Wed 12 Oct 2005
I know, the “your” should be “you’re.” That’s what makes it funny. It reminds me of this shirt:

Anyway, back to nimrod. Most people associate it (rightly) with “a person regarded as silly, foolish, or stupid.” (Dictionary.com)
Readers of the Bible or The Book of Mormon might recall a great hunter with that name. Indeed the original sense of the word is simply a hunter.
So how did a great hunter become a twit? Turns out that people found it funny to call inept hunters nimrod. The OED has “2. A great or skilful hunter (freq. ironic); any person who likes to hunt. Also fig.” It’s the freq. ironic / sarcastic that interests us here.
Enter Warner Brother’s Bugs Bunny. According to Dictionary.com, Bugs used the phrase “poor little Nimrod,” to mock Elmer Fudd, the dimwitted, bumbling hunter.

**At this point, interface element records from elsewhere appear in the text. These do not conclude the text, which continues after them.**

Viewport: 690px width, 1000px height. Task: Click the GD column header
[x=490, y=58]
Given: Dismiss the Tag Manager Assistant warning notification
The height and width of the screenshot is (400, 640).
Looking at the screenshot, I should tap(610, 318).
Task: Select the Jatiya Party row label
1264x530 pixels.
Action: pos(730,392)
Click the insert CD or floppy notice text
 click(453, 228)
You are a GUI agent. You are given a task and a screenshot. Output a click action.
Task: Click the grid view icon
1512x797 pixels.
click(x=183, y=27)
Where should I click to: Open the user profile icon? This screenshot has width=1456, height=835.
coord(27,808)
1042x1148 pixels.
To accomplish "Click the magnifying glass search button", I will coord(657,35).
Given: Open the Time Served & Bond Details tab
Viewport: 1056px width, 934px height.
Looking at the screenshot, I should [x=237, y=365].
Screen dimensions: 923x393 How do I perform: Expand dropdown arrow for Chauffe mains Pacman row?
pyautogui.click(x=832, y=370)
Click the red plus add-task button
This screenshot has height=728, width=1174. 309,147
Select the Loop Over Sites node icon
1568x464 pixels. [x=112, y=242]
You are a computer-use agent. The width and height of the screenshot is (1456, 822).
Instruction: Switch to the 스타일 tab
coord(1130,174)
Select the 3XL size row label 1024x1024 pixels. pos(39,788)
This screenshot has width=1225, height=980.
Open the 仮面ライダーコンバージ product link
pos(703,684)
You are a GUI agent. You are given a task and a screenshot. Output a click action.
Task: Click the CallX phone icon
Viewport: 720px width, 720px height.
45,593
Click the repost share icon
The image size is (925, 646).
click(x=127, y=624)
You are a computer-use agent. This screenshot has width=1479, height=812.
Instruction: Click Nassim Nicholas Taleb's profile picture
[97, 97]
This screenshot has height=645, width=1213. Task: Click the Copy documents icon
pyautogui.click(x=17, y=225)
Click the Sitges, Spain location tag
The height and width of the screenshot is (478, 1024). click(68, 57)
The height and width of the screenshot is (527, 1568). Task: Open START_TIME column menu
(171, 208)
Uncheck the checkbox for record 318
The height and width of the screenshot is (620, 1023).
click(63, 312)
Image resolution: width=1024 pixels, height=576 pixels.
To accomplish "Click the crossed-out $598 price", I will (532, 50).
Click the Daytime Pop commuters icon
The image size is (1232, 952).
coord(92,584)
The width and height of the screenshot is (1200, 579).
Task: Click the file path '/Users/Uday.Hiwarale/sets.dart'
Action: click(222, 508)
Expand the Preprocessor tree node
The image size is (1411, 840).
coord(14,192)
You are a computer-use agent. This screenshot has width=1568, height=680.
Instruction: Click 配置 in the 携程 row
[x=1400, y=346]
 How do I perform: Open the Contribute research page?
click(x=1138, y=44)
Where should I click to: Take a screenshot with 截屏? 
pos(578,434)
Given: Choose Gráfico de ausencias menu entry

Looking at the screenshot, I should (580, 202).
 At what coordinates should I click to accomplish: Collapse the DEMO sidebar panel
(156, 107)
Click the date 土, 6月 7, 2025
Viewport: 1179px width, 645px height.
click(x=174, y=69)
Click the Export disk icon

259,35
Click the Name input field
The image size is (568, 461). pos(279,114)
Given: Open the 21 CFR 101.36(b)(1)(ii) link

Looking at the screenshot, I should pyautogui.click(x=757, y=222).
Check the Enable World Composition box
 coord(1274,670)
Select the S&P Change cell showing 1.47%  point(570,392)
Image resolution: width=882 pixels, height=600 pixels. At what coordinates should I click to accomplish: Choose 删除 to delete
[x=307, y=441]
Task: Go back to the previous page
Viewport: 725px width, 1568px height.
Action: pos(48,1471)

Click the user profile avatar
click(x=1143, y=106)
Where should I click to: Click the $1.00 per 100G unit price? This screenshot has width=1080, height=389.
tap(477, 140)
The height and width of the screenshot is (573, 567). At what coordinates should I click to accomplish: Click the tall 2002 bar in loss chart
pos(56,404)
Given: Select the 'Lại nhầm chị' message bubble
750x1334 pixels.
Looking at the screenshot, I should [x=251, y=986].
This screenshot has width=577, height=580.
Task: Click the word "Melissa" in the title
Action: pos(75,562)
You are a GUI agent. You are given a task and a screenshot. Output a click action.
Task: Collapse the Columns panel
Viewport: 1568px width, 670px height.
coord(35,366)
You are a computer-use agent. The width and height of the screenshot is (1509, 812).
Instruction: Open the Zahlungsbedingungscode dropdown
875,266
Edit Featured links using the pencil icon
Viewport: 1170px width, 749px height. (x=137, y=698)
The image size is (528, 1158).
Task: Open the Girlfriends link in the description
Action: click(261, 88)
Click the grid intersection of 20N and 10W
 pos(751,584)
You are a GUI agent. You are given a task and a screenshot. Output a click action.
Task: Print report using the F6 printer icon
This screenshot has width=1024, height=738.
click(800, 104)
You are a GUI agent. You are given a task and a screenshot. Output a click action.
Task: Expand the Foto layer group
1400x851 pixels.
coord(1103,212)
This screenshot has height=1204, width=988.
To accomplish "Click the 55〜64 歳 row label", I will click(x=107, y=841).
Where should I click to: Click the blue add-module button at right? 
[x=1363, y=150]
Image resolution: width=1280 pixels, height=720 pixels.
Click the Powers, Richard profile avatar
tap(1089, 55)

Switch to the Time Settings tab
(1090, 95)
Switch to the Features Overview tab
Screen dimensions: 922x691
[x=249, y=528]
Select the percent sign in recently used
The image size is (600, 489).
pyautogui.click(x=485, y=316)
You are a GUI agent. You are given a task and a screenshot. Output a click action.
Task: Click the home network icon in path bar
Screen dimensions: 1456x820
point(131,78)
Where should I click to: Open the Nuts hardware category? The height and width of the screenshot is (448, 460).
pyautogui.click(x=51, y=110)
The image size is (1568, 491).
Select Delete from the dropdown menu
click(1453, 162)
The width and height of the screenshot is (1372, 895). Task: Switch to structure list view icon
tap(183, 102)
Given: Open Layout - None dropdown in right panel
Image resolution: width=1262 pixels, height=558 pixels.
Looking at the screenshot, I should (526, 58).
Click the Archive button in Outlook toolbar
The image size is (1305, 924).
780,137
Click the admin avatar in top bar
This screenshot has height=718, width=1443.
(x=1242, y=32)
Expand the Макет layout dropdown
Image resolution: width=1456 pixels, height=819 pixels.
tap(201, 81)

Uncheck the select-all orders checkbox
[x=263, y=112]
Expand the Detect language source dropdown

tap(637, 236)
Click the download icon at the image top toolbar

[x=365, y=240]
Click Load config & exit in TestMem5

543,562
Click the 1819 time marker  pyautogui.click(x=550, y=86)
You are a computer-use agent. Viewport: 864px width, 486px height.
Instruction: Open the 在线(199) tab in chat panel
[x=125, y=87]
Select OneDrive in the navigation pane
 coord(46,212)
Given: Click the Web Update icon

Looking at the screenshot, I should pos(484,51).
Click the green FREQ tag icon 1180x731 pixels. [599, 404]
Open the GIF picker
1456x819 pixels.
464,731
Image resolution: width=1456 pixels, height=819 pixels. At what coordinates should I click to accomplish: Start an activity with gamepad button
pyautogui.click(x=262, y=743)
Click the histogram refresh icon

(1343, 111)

Hunce the connection from a nimrod to a moron. (Of course, Bugs wasn’t the first to use nimrod/moron, OED says it was: “1933 B. HECHT & G. FOWLER Great Magoo III. i. 183 He’s in love with her. That makes about the tenth. The same old Nimrod. Won’t let her alone for a second.”)
Tah dah! That concludes your etymology lesson for the day.